Here is a handy program for those of us who's visual resolution is falling below our computer pixel resolution (usually due to the ageing process). As the name implies, it is a simple magnifying glass that can pop up and be moved to any part of the screen that you require a closer look.
I have broken with the tradition of having a separate help (.chm) file. The usage instructions are simple enough to include them here. The Lens control panel (shown below) will be displayed when the program is operational.
You have the choice of setting the width, height, and magnifying power of the lens. Simply pull down on the appropriate list box and select your choice. You can also decide whether you want a frame around the magnifying lens (as shown above) or not. The lens can be round (or oval) or rectangular. And you can choose to have the cursor position and red-green-blue (RGB) color values of the pixel at that position displayed in the center of the lens (Text) or not.
The control panel can be positioned anywhere on the screen by pointing at the top control bar, pressing the left mouse button, and moving it to the desired position.
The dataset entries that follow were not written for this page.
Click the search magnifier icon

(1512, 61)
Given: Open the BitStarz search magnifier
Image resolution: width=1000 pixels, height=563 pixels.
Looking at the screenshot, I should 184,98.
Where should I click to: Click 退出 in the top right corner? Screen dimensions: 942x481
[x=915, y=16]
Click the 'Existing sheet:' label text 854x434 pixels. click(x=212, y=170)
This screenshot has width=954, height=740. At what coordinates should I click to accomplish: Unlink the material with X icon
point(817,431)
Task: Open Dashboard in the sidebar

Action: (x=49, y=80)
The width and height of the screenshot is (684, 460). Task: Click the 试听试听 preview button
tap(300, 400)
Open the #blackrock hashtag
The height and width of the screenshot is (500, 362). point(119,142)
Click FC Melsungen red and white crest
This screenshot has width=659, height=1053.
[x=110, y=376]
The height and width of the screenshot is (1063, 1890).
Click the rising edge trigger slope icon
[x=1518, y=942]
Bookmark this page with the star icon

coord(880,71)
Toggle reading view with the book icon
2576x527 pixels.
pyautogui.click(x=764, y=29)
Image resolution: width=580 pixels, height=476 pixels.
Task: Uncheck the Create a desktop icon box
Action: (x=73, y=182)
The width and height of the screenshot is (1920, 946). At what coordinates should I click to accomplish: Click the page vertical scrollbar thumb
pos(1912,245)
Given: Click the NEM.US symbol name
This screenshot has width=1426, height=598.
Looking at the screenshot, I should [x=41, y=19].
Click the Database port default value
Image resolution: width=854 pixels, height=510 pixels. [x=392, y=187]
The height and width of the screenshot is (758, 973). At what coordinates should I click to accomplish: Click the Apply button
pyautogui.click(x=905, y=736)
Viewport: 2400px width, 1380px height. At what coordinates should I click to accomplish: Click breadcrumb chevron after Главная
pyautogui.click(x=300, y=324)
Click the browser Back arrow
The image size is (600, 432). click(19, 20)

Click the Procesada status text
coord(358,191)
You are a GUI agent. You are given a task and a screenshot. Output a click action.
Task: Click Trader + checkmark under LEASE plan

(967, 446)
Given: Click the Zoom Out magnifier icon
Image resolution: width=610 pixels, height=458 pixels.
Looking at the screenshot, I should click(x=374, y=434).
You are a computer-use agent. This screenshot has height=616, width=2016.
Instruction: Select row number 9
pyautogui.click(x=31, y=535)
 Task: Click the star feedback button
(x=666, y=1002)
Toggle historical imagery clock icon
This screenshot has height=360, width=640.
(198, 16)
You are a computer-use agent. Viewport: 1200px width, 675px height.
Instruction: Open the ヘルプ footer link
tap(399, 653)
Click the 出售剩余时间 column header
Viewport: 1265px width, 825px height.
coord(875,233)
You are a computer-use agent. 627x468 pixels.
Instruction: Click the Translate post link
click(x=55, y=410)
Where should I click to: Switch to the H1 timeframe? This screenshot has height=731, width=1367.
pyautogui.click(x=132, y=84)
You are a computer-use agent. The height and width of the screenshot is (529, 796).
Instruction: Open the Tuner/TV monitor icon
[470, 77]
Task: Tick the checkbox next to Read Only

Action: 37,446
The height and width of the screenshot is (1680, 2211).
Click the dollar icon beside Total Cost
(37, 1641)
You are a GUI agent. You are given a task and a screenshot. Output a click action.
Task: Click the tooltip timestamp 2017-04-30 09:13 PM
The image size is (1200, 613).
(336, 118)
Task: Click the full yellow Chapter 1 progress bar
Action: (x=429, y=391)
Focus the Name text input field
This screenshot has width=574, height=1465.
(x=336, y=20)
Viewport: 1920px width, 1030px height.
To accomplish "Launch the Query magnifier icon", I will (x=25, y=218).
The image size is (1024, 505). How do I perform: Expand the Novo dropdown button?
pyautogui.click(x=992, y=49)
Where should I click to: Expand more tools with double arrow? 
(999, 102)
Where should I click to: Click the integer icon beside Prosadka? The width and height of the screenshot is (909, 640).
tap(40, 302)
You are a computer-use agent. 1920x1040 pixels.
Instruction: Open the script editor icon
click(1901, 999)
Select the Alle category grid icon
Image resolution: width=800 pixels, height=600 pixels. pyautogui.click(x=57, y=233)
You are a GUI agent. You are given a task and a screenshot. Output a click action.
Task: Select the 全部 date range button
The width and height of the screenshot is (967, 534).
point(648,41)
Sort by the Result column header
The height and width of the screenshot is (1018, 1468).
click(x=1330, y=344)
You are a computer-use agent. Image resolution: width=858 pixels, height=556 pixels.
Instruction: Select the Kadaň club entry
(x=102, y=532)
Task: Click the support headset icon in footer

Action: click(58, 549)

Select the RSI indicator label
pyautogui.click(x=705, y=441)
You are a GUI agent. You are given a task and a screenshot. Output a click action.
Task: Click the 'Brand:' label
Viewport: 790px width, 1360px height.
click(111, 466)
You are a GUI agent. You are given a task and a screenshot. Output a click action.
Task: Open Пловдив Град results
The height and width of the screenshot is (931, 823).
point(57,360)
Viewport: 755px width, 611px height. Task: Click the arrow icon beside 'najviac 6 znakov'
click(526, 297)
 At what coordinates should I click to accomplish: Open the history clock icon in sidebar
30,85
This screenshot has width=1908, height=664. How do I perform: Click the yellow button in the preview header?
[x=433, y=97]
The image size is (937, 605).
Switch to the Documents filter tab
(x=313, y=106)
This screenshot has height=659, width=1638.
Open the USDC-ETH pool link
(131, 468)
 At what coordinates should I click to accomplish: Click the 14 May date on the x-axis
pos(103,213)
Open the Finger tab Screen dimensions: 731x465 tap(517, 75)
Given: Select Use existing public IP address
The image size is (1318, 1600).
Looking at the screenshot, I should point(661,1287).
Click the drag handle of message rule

Minimize and EXIT buttons work as they normally do with other windows programs. When you exit the Lens program, all of these settings are remembered by the system for the next time you start the program.
To work the lens, simply press the left mouse button while the cursor is on any other portion of the Lens control panel. The control panel should disappear (see bug below) and the lens will appear. While still holding the left mouse button down, drag the lens to any portion of the screen that you wish to magnify. When you release the left mouse button, the lens vanishes and the Lens control panel re-appears. The position and RGB color values of the last cursor position (relative to the upper left corner) show on the Lens control panel.
There is one more feature in the Lens program that most people will not use. I originally built this program so that I could examine graphic images or icons to see how they are constructed. For that I use a higher magnifying power. In addition, if the control key is pressed while the mouse is moved, the lens will remain stationary and the cursor now moves at a slower rate (1/Mag) relative to the original image. (Warning: Keep the cursor within the lens border or the image will jump to be centered on the new image position.) The Ctrl key may be released at any time to select a new center position.
Here is a link to the Lens.zip file. Expand the file into the directory of your choosing (I tend to keep all Derman Software programs in the same directory). And enjoy.
Bugs: There are two known bugs which may or may not show up on your machine. They will not damage your system. 1) When you press the left mouse button to start the lens, occasionally you might get a blank screen (which strangely will redraw as you move the cursor around the screen). The simpler correction is to release the mouse button and press it again. 2) On some machines, the Lens control panel will not disappear, or will not disappear after the first use. Neither of these bugs should affect the program usefullness.